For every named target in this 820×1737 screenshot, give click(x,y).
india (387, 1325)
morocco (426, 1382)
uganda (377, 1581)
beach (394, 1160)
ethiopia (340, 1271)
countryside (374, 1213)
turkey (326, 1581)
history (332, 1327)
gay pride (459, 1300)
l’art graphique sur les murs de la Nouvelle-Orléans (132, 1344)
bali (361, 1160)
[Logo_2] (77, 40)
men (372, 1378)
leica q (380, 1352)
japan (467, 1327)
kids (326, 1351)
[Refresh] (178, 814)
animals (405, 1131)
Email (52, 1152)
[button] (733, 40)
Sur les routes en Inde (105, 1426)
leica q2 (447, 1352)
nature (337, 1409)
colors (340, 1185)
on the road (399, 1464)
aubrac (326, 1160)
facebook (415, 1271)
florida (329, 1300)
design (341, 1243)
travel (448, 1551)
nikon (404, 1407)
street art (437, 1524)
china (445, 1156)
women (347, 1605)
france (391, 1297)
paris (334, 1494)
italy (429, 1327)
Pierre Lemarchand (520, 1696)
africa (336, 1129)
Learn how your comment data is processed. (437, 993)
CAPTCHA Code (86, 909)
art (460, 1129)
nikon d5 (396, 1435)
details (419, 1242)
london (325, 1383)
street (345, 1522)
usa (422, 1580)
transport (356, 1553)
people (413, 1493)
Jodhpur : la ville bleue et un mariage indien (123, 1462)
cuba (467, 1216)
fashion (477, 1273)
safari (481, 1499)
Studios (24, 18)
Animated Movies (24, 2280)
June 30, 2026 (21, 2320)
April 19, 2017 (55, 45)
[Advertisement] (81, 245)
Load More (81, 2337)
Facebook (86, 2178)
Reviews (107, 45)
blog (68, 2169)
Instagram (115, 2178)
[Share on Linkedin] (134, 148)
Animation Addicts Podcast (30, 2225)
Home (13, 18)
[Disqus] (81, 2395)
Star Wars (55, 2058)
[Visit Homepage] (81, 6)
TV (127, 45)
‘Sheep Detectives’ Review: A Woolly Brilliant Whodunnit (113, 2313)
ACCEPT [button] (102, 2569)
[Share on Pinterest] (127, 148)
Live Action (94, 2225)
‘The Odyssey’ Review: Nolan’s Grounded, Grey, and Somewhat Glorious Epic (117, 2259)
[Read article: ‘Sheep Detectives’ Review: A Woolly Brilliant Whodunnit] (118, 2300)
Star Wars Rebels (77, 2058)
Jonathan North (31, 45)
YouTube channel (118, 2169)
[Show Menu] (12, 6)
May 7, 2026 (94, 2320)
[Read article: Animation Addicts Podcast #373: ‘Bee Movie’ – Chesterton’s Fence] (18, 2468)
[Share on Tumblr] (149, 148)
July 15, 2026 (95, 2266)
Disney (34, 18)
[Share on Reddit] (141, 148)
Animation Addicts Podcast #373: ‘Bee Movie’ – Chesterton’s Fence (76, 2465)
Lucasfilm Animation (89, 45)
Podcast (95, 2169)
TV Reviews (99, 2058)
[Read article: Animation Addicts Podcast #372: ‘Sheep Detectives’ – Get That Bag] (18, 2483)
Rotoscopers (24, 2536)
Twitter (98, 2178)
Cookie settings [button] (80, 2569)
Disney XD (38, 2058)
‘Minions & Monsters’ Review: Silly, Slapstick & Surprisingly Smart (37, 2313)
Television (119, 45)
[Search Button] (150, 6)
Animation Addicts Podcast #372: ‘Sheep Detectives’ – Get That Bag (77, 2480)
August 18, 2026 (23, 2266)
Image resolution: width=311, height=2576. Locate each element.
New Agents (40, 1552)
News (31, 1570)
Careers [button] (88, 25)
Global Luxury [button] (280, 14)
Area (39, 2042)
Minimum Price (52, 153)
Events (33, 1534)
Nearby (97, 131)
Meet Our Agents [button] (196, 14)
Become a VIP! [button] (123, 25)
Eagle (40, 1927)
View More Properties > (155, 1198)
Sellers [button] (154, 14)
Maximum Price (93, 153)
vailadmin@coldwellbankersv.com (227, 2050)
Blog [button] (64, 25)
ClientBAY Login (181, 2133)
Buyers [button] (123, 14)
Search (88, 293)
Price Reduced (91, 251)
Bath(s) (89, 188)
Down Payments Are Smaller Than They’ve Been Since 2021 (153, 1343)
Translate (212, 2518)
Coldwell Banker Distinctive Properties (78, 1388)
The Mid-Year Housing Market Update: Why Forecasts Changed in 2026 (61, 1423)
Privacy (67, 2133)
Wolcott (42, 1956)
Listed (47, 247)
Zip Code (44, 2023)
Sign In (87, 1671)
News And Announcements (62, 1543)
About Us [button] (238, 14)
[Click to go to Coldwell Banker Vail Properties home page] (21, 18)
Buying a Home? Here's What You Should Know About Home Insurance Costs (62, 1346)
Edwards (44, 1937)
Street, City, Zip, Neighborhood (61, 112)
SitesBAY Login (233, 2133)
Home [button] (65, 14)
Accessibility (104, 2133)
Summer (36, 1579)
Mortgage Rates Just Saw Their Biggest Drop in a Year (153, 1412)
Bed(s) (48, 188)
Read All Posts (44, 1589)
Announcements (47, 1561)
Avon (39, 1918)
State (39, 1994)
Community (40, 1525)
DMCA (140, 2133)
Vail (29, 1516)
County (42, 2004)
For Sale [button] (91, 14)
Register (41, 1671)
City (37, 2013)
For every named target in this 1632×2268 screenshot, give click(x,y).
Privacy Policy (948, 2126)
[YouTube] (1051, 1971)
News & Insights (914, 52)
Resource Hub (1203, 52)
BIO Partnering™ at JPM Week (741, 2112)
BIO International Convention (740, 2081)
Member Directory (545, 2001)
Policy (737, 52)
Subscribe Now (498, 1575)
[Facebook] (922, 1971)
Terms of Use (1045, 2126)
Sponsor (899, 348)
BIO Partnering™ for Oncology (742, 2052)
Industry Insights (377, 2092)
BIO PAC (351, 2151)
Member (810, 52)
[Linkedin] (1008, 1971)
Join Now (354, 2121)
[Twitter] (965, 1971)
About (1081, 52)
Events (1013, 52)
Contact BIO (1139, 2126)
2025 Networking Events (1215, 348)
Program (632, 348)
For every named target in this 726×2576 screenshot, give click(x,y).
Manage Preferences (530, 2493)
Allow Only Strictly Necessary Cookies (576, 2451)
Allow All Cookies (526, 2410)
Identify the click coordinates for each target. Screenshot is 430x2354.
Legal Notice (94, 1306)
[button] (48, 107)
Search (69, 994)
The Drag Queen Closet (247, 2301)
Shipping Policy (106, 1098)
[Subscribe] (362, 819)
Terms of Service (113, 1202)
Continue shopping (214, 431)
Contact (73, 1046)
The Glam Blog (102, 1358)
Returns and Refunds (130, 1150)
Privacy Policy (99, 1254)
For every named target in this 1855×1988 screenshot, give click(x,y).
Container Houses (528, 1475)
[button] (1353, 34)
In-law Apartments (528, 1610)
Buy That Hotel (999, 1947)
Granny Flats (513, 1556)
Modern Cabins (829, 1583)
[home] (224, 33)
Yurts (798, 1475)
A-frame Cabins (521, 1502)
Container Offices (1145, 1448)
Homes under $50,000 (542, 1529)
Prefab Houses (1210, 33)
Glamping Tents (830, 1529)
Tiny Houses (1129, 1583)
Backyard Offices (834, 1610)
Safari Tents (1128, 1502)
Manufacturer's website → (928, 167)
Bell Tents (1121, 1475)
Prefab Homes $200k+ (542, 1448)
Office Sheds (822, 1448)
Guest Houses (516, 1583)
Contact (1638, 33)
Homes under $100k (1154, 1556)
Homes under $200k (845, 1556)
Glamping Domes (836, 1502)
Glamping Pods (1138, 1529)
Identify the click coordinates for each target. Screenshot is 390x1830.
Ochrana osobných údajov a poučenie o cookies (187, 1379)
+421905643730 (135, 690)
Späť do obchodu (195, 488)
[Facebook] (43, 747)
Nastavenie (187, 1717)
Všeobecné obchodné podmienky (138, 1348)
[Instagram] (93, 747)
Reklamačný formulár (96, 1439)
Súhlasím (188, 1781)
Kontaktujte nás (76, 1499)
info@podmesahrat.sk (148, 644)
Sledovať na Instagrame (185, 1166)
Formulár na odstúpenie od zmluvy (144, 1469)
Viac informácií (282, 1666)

========================================

Exercise prompt ▸
Output the listing verbatim through the "design (341, 1243)" line.

Exercise solution ▸
For every named target in this 820×1737 screenshot, give click(x,y).
india (387, 1325)
morocco (426, 1382)
uganda (377, 1581)
beach (394, 1160)
ethiopia (340, 1271)
countryside (374, 1213)
turkey (326, 1581)
history (332, 1327)
gay pride (459, 1300)
l’art graphique sur les murs de la Nouvelle-Orléans (132, 1344)
bali (361, 1160)
[Logo_2] (77, 40)
men (372, 1378)
leica q (380, 1352)
japan (467, 1327)
kids (326, 1351)
[Refresh] (178, 814)
animals (405, 1131)
Email (52, 1152)
[button] (733, 40)
Sur les routes en Inde (105, 1426)
leica q2 (447, 1352)
nature (337, 1409)
colors (340, 1185)
on the road (399, 1464)
aubrac (326, 1160)
facebook (415, 1271)
florida (329, 1300)
design (341, 1243)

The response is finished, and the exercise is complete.